> _Qué hacer_: Actualiza los datos cambiando "The image size is" por "The screenshot size is" y deja todo lo demás igual.

> _Datos proporcionados_:
---+---

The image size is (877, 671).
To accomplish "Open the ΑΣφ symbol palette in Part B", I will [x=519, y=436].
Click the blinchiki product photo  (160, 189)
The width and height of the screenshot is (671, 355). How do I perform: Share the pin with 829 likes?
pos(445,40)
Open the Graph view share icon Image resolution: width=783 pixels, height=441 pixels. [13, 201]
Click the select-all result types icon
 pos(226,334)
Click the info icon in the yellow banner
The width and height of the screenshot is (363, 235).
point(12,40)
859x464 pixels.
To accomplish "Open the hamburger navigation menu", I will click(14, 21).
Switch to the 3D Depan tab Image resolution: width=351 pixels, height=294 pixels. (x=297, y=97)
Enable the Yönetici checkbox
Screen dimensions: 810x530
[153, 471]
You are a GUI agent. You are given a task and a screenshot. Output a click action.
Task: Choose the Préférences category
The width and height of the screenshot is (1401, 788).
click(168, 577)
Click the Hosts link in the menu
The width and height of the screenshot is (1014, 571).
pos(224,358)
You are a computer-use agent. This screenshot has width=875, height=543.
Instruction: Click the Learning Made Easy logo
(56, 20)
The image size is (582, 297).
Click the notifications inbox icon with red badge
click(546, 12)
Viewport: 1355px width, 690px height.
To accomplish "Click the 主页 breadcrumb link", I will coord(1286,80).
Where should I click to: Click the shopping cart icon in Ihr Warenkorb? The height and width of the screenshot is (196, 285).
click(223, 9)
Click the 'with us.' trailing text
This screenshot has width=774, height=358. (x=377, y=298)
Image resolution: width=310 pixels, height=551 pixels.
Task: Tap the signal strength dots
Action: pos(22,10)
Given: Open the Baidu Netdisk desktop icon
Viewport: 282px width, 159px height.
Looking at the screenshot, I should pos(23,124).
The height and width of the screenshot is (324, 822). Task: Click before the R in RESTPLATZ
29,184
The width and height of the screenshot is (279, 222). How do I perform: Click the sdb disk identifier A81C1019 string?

---+---

> _Resultado obtenido_:
The screenshot size is (877, 671).
To accomplish "Open the ΑΣφ symbol palette in Part B", I will [x=519, y=436].
Click the blinchiki product photo  (160, 189)
The width and height of the screenshot is (671, 355). How do I perform: Share the pin with 829 likes?
pos(445,40)
Open the Graph view share icon Image resolution: width=783 pixels, height=441 pixels. [13, 201]
Click the select-all result types icon
 pos(226,334)
Click the info icon in the yellow banner
The width and height of the screenshot is (363, 235).
point(12,40)
859x464 pixels.
To accomplish "Open the hamburger navigation menu", I will click(14, 21).
Switch to the 3D Depan tab Image resolution: width=351 pixels, height=294 pixels. (x=297, y=97)
Enable the Yönetici checkbox
Screen dimensions: 810x530
[153, 471]
You are a GUI agent. You are given a task and a screenshot. Output a click action.
Task: Choose the Préférences category
The width and height of the screenshot is (1401, 788).
click(168, 577)
Click the Hosts link in the menu
The width and height of the screenshot is (1014, 571).
pos(224,358)
You are a computer-use agent. This screenshot has width=875, height=543.
Instruction: Click the Learning Made Easy logo
(56, 20)
The screenshot size is (582, 297).
Click the notifications inbox icon with red badge
click(546, 12)
Viewport: 1355px width, 690px height.
To accomplish "Click the 主页 breadcrumb link", I will coord(1286,80).
Where should I click to: Click the shopping cart icon in Ihr Warenkorb? The height and width of the screenshot is (196, 285).
click(223, 9)
Click the 'with us.' trailing text
This screenshot has width=774, height=358. (x=377, y=298)
Image resolution: width=310 pixels, height=551 pixels.
Task: Tap the signal strength dots
Action: pos(22,10)
Given: Open the Baidu Netdisk desktop icon
Viewport: 282px width, 159px height.
Looking at the screenshot, I should pos(23,124).
The height and width of the screenshot is (324, 822). Task: Click before the R in RESTPLATZ
29,184
The width and height of the screenshot is (279, 222). How do I perform: Click the sdb disk identifier A81C1019 string?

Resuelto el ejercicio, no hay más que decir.